I'm just wondering which hill you're willing to die on? 

If your H is a good guy and the only thing you have to complain about is that he has a box of porn, you may want to reassess your reasoning.

If he doen't seem to be obsessed with it, doesn't slap you anymore, appears to love you, provides for you and your family, why this line in the sand?


----------



## to trust again (Jul 5, 2011)

he is trying to get himself off the hook and seriously denying it.i am not pissed about the mags, but he's lies.i am afraid he is going to lie again.i love my family and as long as he is going to be truthful then its all fine with me.should i just forget about what happened? if he wont admit it, i know that it will be unhealthy for the both of us esp on my part,i wont be at peace at all. and if he does admit it, i am afraid to face a new story of him,the man who cant get over his passion for those mags. what is the best thing to tell him?i know that dishonesty will put my realtionship with him at risk and i dont want that.


----------



## michzz (Jun 6, 2008)

He shouldn't lie to you, but you kind of have him caught in a trap.

On the one hand, he loves you and cares for you.

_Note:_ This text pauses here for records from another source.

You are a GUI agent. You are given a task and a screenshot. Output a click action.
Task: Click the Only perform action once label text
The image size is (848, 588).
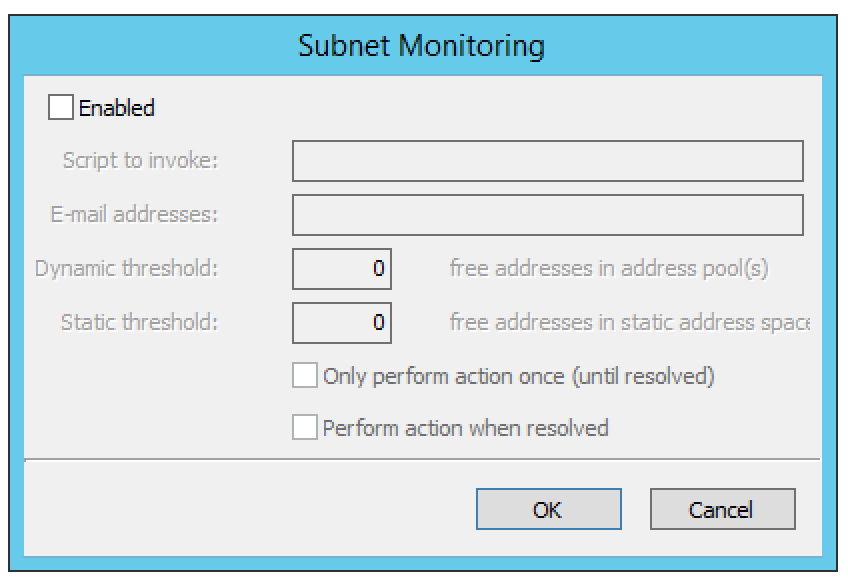point(519,376)
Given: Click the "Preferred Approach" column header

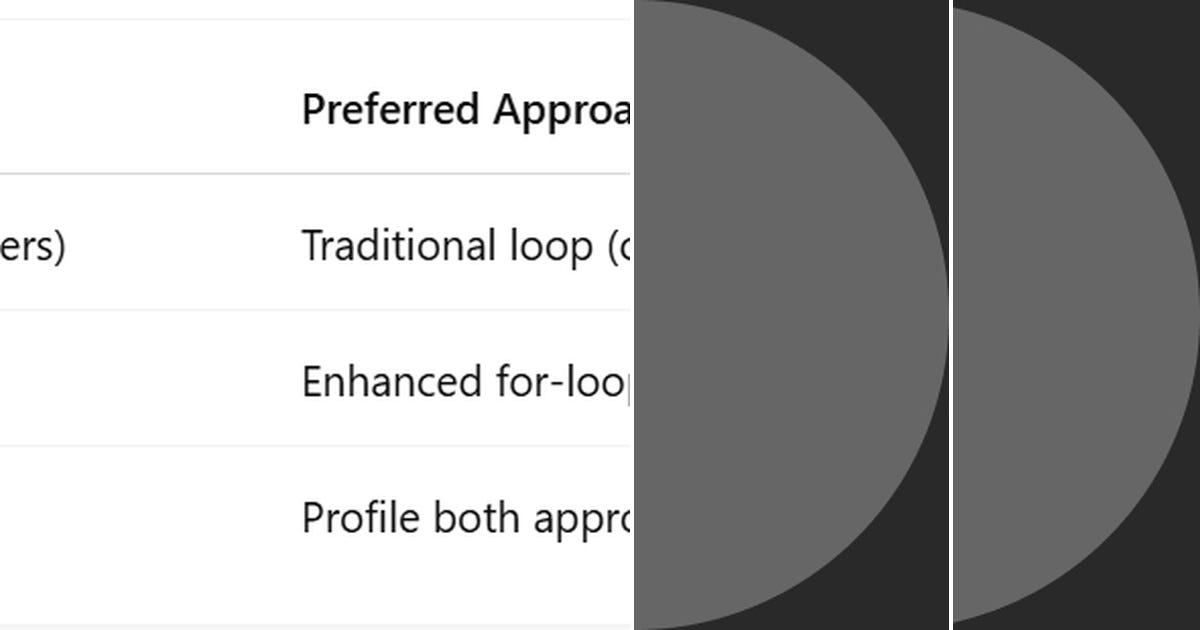Looking at the screenshot, I should pos(466,109).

On the other hand, he has a box of porn.

Should he get rid of it? Probably.

Should you make this the issue that breaks of your family?

Probably not.

Personally, I'd be far more concerned about getting slapped.


----------



## trey69 (Dec 29, 2010)

Put it all out on the table, either he stops with the lies or you're gone. Ask him to throw the mags out, destroy them or something, if his marriage to you is important, he shouldn't have a problem doing it. make sure he does this in front of you so you will feel secure that they are gone. Will it stop him from getting more? Possibly not, but he needs to be upfront with you, and stop lying especially if he knows how you already feel.

Why did he slap you?


----------



## to trust again (Jul 5, 2011)

yes i got slapped and already forgave him for doing so.it happened once,my mind said leave him but my heart melted when i saw our baby.i am trying to forget about it now and hopes it wont ever happen again. he is sorry for that.
why do you think he'd hide those mag from me?what should i tell him?


----------



## 827Aug (Apr 27, 2008)

I honestly see other issues which are much bigger than his stash of porn. Does he only lie about the porn? Have you considered marriage counseling?


----------



## to trust again (Jul 5, 2011)

we had a big fight.i was way out of my line..shouting,pushing him because of the harsh words ive been hearing from him and i got bruises with the way he held me.out of his anger he slapped me.i thought about walking away but i just cared for our baby.
i hope that wont happen again.


----------



## trey69 (Dec 29, 2010)

Don't stay for the child...what if he got mad enough to slap your child? You gonna stay then too? Think of yourself and child, seems like he is thinking of himself he if feels the need to lie, hide things and have anger issues.


----------



## to trust again (Jul 5, 2011)

we never tried marriage counselling.that is a good thing to do.
he lied about paying the laptop that he bought for me in cash only to find out that he used his friend's credit card (to earn card points and pay his friend in cash accdg to him, he knew that i dont want to borrow money from friends in any way...).i got him admit that only because i told him i am about to ask the store where he bought it from, otherwise he might not have admitted that.


----------



## CallaLily (Jan 13, 2011)

He seems big into lying, you seem big into getting him to admit things. Its like a cycle nothing is getting resolved. He will keep lying and doing whatever if he isn't held accountable for his actions. If he wont go to counseling you need to go for yourself.


----------



## to trust again (Jul 5, 2011)

what if he never admits what he did? i am not expecting though..i cant live each day thinking about what he did and living in a lie.i am scared and confused. i dont think he is going to hurt our child. i hope not. i want this family so bad because we both came from a broken one. i know he is a kind-hearted guy not until these things happen.


----------



## CallaLily (Jan 13, 2011)

to trust again said:


> what if he never admits what he did? i am not expecting though..i cant live each day thinking about what he did and living in a lie.i am scared and confused. i dont think he is going to hurt our child. i hope not. i want this family so bad because we both came from a broken one. i know he is a kind-hearted guy not until these things happen.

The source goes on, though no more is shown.